§ **TEXTE FOURNI**

Discriminations : le rôle crucial des juges dans l’accès à la preuve

Publié le 28/09/2022

Le 31 août 2022, la Défenseure des droits a adopté une décision-cadre relative aux conditions d’accès à la preuve de discriminations. Ce document s’adresse principalement aux juges civils et prend la forme d’un guide destiné à rappeler leur rôle en la matière et à l'expliciter.

À l’origine de cette décision, un constat : celui de « blocages » devant les juridictions mettant à mal « l’accès au droit des personnes victimes ». Afin d’assurer l’effectivité de leurs droits, la Défenseure a souhaité mettre ces règles de preuve au clair. Décision-cadre du Défenseur des droits n°2022-139.

Un guide pratique sur la preuve des discriminations à destination du juge

Pour établir qu’il est victime de discrimination, le salarié bénéficie d’un aménagement de la charge de la preuve en trois étapes.
- Le salarié doit d’abord présenter des éléments de faits laissant supposer l’existence d’une discrimination.
- Au vu de ces éléments, l’employeur doit alors prouver que sa décision est justifiée par des éléments objectifs étrangers à toute discrimination.
- Le juge doit ensuite former sa conviction après avoir ordonné toute mesure d’instruction qu’il estime utile (1).

§ **DÉFIS**
**a)** D'après l'article sur la preuve des discriminations, à qui la décision-cadre s'adresse-t-elle principalement ?
**b)** Réécrivez le passage de l'article sur la preuve des discriminations qui commence par « À l’origine de » et se termine par « des droits n°2022-139. », en remplaçant « blocages » par « obstacles ».

Pointage sur documents et captures d'écran:
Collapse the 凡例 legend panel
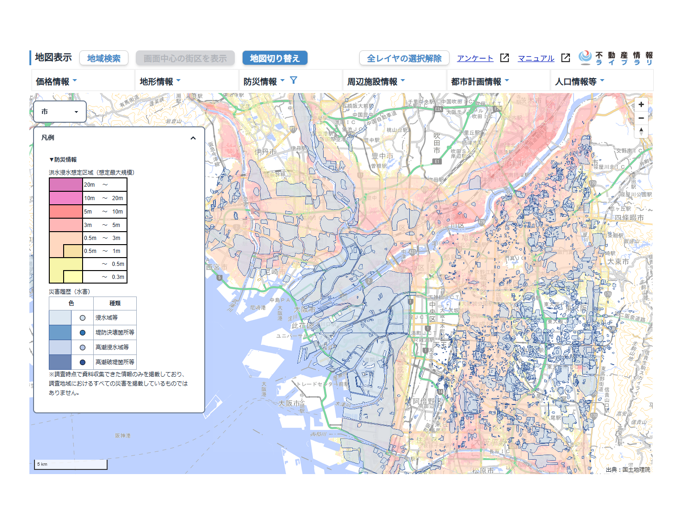This screenshot has height=519, width=692. [x=193, y=138]
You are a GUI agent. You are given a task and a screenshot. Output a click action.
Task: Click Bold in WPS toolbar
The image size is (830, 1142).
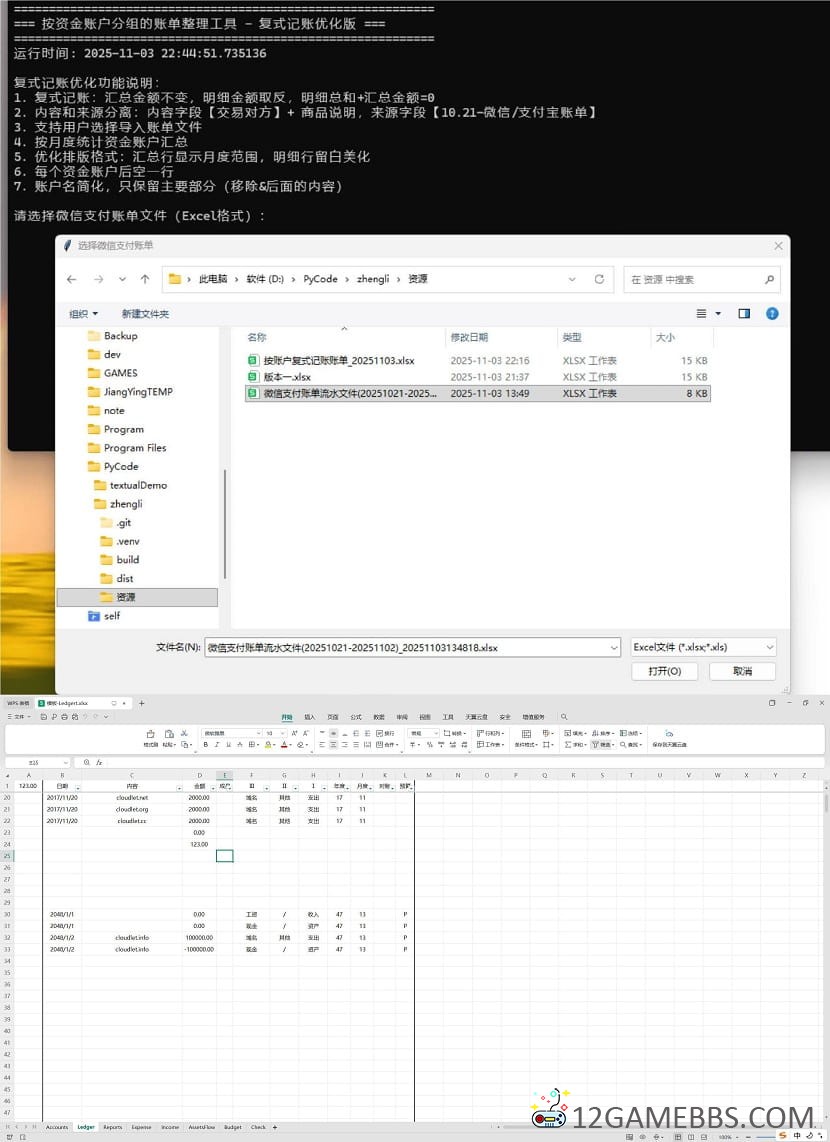coord(205,744)
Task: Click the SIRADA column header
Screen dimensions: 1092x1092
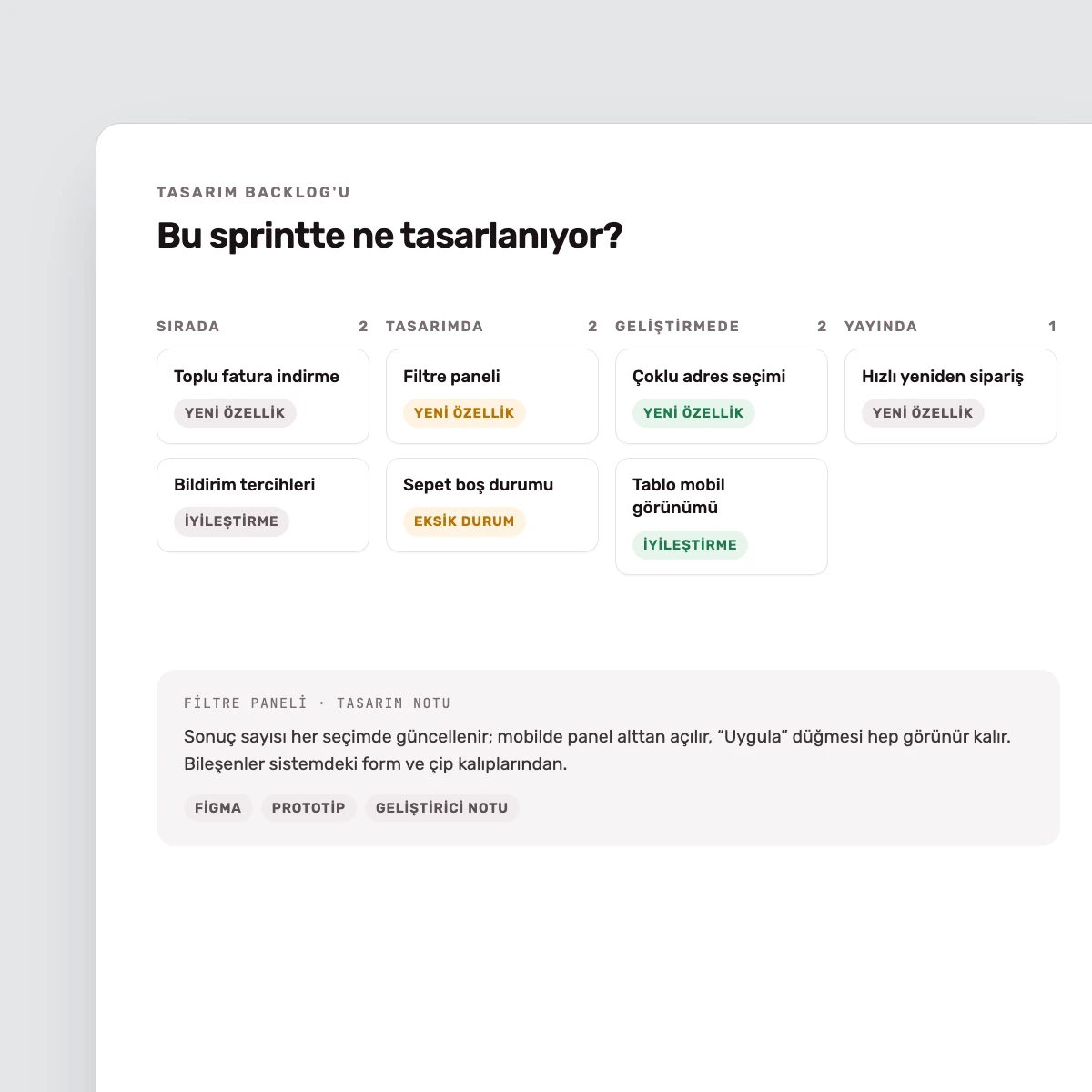Action: (188, 327)
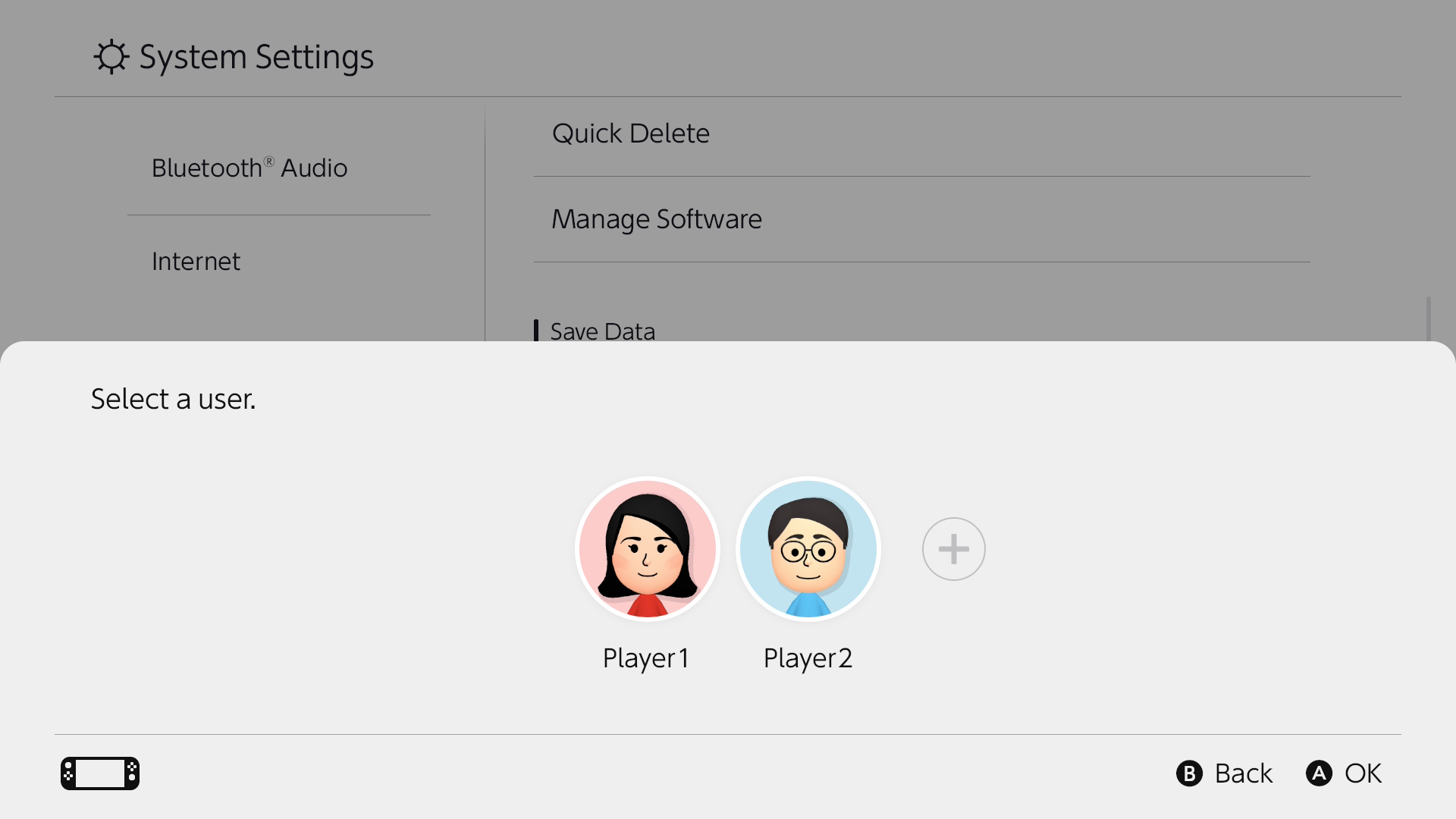Viewport: 1456px width, 819px height.
Task: Select the Player2 avatar
Action: pos(808,548)
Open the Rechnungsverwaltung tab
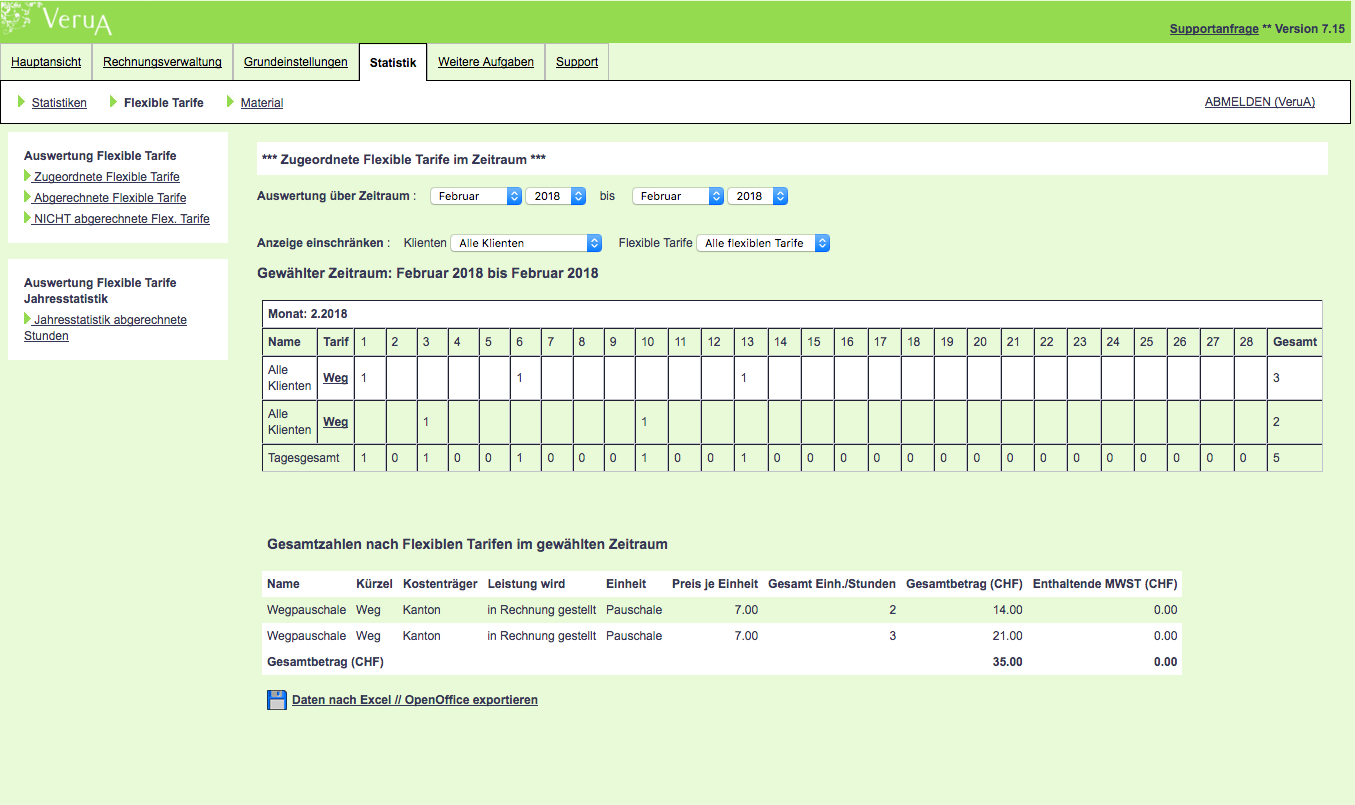1355x805 pixels. 162,62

§ **RÉPONSES FOURNIES**
**a)** Principalement aux juges civils.

**b)**
À l’origine de cette décision, un constat : celui de « obstacles » devant les juridictions mettant à mal « l’accès au droit des personnes victimes ». Afin d’assurer l’effectivité de leurs droits, la Défenseure a souhaité mettre ces règles de preuve au clair. Décision-cadre du Défenseur des droits n°2022-139.